─── Materials provided

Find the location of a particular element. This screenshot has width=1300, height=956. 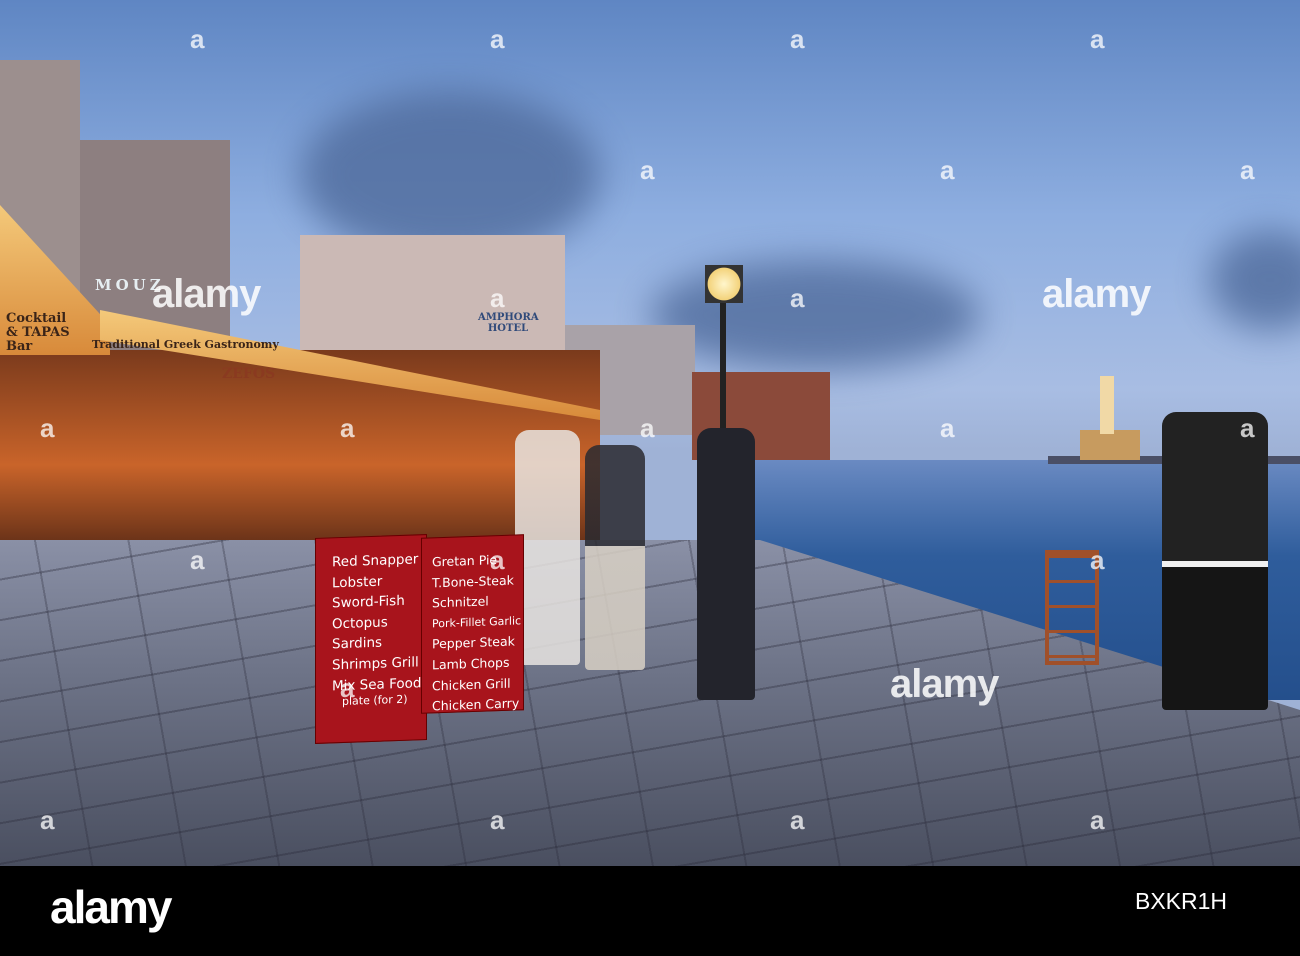

lighthouse is located at coordinates (1107, 405).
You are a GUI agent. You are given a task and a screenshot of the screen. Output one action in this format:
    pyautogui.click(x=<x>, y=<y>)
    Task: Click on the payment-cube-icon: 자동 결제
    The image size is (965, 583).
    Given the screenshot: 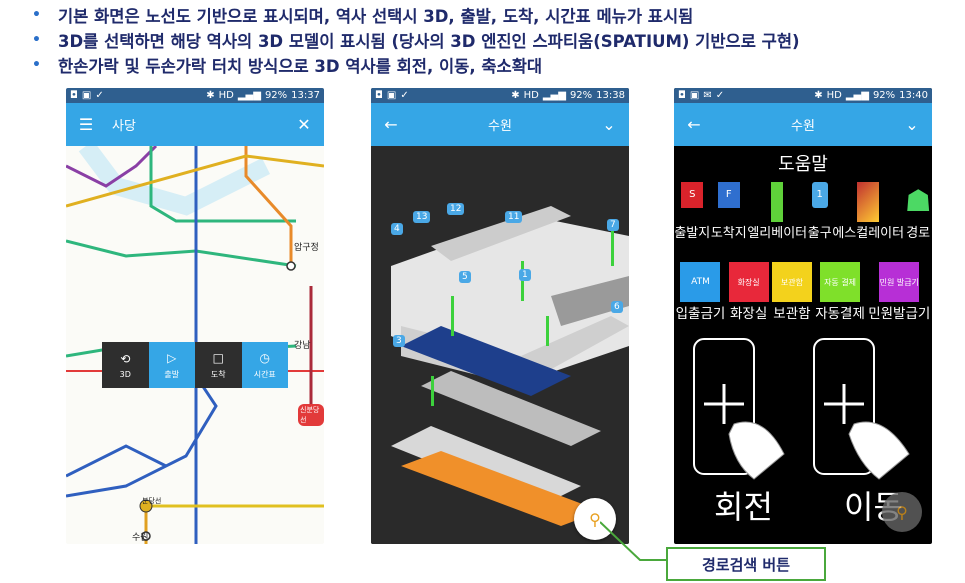 What is the action you would take?
    pyautogui.click(x=840, y=282)
    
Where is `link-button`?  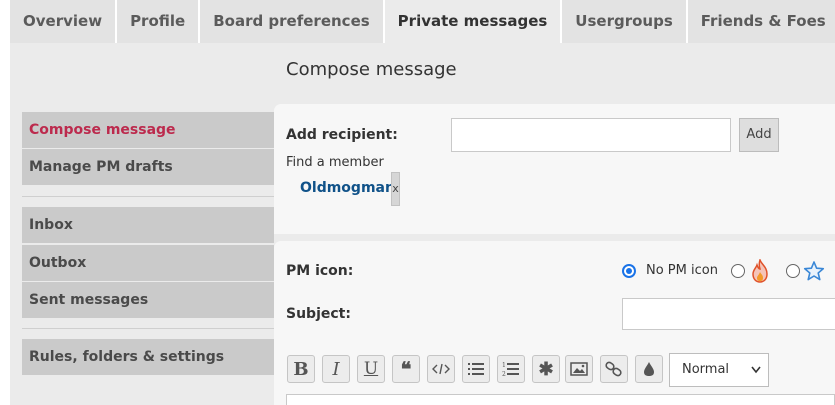
link-button is located at coordinates (614, 369).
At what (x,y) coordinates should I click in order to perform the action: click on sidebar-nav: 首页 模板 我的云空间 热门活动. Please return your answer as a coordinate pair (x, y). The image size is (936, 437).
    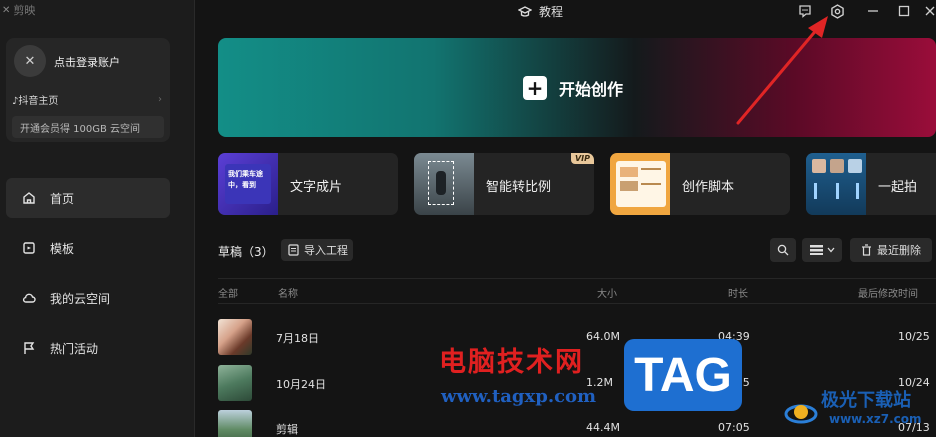
    Looking at the image, I should click on (88, 278).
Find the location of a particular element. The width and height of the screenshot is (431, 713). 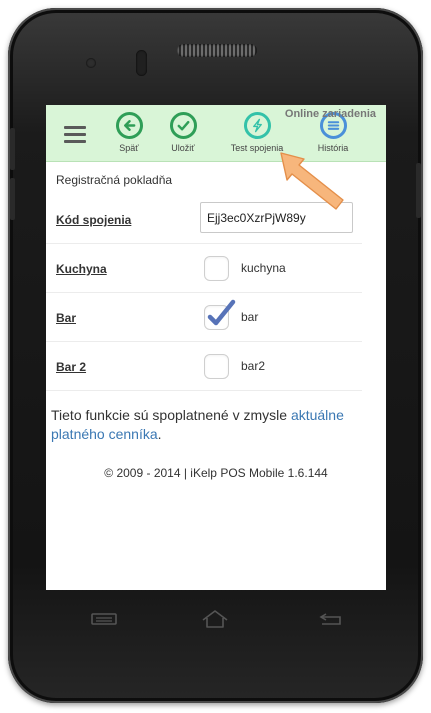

──────

Rewrite everything from the start of the records down to the line that contains "lighthouse is located", replacing "particular" with "specific" and leaving all else unchanged. Omit the pictures from your answer.

-- Response box --
Find the location of a specific element. This screenshot has width=1300, height=956. 

lighthouse is located at coordinates (1107, 405).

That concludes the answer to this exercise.